D Kemalawati
Sejak pagi udara kota Banda Aceh terasa tak bersahabat, lembab dan basah. Menjelang pukul sebelas siang tetes hujan yang semula gerimis menjadi demikian deras mengguyur seluruh kota. Di halaman depan kantor Walikota Banda Aceh, panggung hiburan berlatar hitam telah dipenuhi dengan alat musik, juga soundsystem yang ditata sedemikian rupa sehingga kesan meriah dan ramai langsung kelihatan. Ada perasaan gundah dari panitia apabila cuaca terus tak bersahabat. Acara Grand Launching Visit Banda Aceh Year 2011, yang sudah beberapa lama dipersiapkan dengan lokasi panggung terbuka di halaman depan kantor Walikota, sekaligus memanfaatkan trotoar dan jalan Abu Lam U hingga Taman Sari, tidak dapat terselenggara secara maksimal bila diguyur hujan lebat. Adek Musik yang mengkoordinasi acara, ketika saya hubungi untuk gladi resik setelah shalat dhuhur, mengatakan kalau keadaan belum memungkinkan untuk gladi. Hujan terus mengguyur kota. Dan saya masih mempersiapkan puisi yang akan saya baca malam nanti.
Semula panitia mengharap beberapa kami seniman yang dipilih untuk testimony tentang kota Banda Aceh dengan nama acara Sekapur Sirih Seniman Aceh. Beberapa nama disebutkan Moritza Thaher, musisi Aceh yang telah menggaransemen banyak lagu ketika mengajak saya mengisi acara. Mereka adalah: Syeh Lah Genta, syeh Seudati yang sangat terkenal di Aceh, M Yusuf Bombang si Apa Kaoy, pelantun nadham dan hikayat Aceh, T Januarsyah sang Ampon Yan, comedian dan teaterawan Aceh, Jamal Abdullah dari Komunitas music Talo, Mujiburrahman sang Raihan Aceh, Nova Eliza, artis nasional putri seniman besar Aceh yang mantan bupati Pidie almarhum Nurdin Ar, dan saya D Kemalawati. Selaku seorang pegiat sastra, saya harus pastikan apa yang harus saya katakan untuk testimony tersebut. Kepada Momo, panggilan akrab Moritza Thaher saya beritahukan kalau saya baru selesai menulis sebuah puisi tentang sejarah yang beralamat di sepanjang jalan Sulthan Iskandar Muda. Saya akan bacakan itu saja, kata saya pada Momo.

DATA YANG DIBERIKAN »
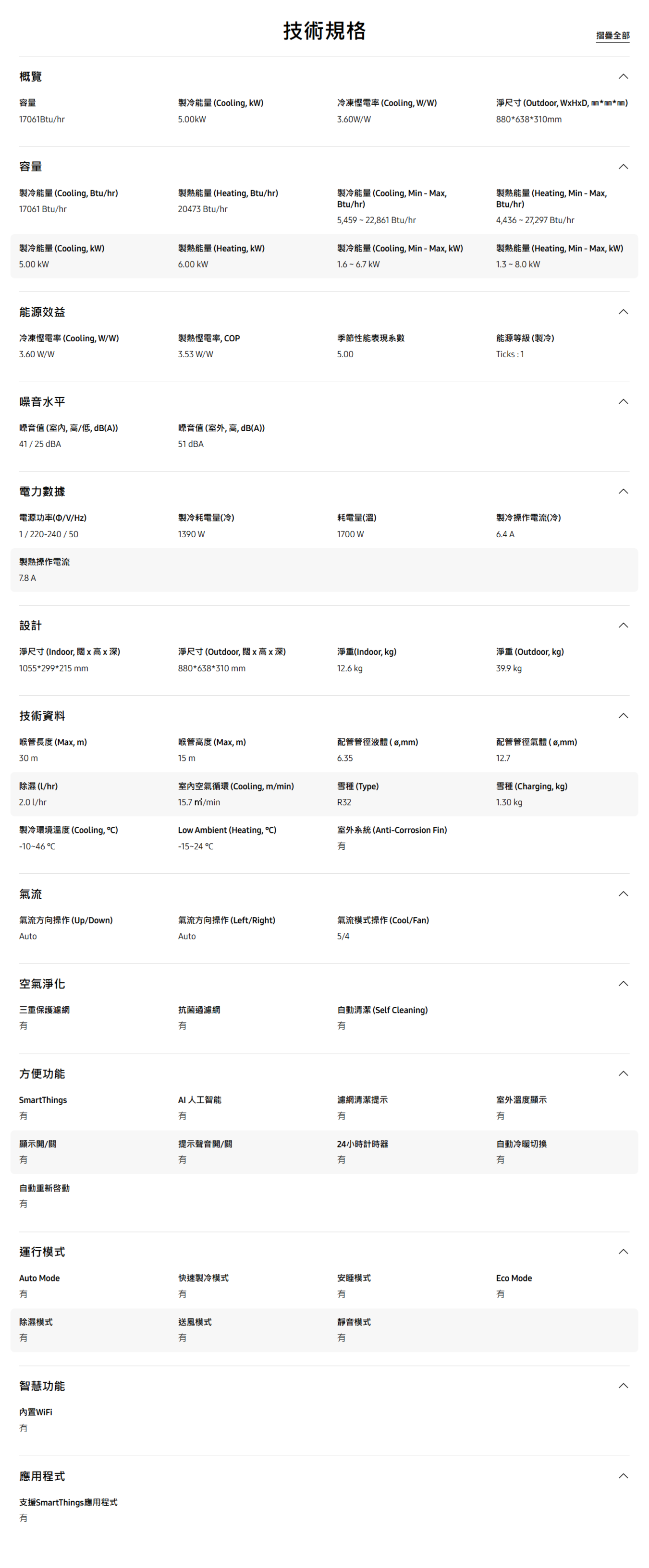Viewport: 649px width, 1568px height.
Task: Collapse 智慧功能 using its chevron
Action: pos(623,1386)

TUGAS »
1 > Apakah setiap pernyataan berikut sesuai dengan teks tentang peluncuran Visit Banda Aceh Year 2011? Jawab ya atau tidak untuk tiap butir, lalu kutip kata-kata penentunya dari teks: (a) Hujan menjadi deras menjelang pukul sebelas siang. (b) Gladi resik sudah bisa dilakukan setelah shalat dhuhur. (c) Moritza Thaher akrab dipanggil Momo.
2 > Lanjutkan teks tentang peluncuran Visit Banda Aceh Year 2011, mulai dari kalimat sesudah kalimat terakhirnya.

JAWABAN »
1 >
(a) Ya: "Menjelang pukul sebelas siang tetes hujan yang semula gerimis menjadi demikian deras mengguyur seluruh kota."
(b) Tidak: "mengatakan kalau keadaan belum memungkinkan untuk gladi."
(c) Ya: "Kepada Momo, panggilan akrab Moritza Thaher"

2 >
Beberapa hari kemudian saya ditelpon Adek, yang saya kenal sebagai seniman musik. Saya pernah bekerja sama dengan Adek ketika ia dan Rahmad Sanjaya menggarap album musikalisasi puisi dimana saya ikut mengisi baca puisi di studionya hampir dua tahun yang lalu. Adek menjelaskan bentuk acara yang akan saya isi. Merasa kurang jelas di telpon, saya mengajak Adek bertemu di Keude Kopi Apa Kaoy pada malam peluncuran buku Burung-burung Bersayap Air karya penyair asal Bogor, Dewi Nova. Malam itu (22 Januari 2011) sebelum saya tampil ke atas panggung membicarakan buku puisi Dewi Nova, Adek datang bersama bayi perempuan cantik di gendongan istrinya. Dia menghampiri saya dan kembali menjelaskan bentuk acara yang telah direncanakan panitia. Dari tulisan buku puisi Burung-Burung Bersayap Air, layar laptop saya menampilkan sebuah puisi ‘Mereka Berbaring Dalam Kenangan’. Adek membacanya dengan serius. “Tepat kak” , serunya. “Puisi ini sesuai dengan maksud kita, renungan.” Saya memberikan alamat blog saya untuk Adek mengcopy puisi tersebut. Sebelum berlalu, Adek mengabarkan kalau kami akan tampil bersama Teuku Wisnu, aktor sinetron asal Aceh pemeran Farel di serial Cinta Fitri. Teuku Wisnu diharapkan akan berbicara tentang kota Banda Aceh dalam ‘sekapur sirih seniman Aceh’.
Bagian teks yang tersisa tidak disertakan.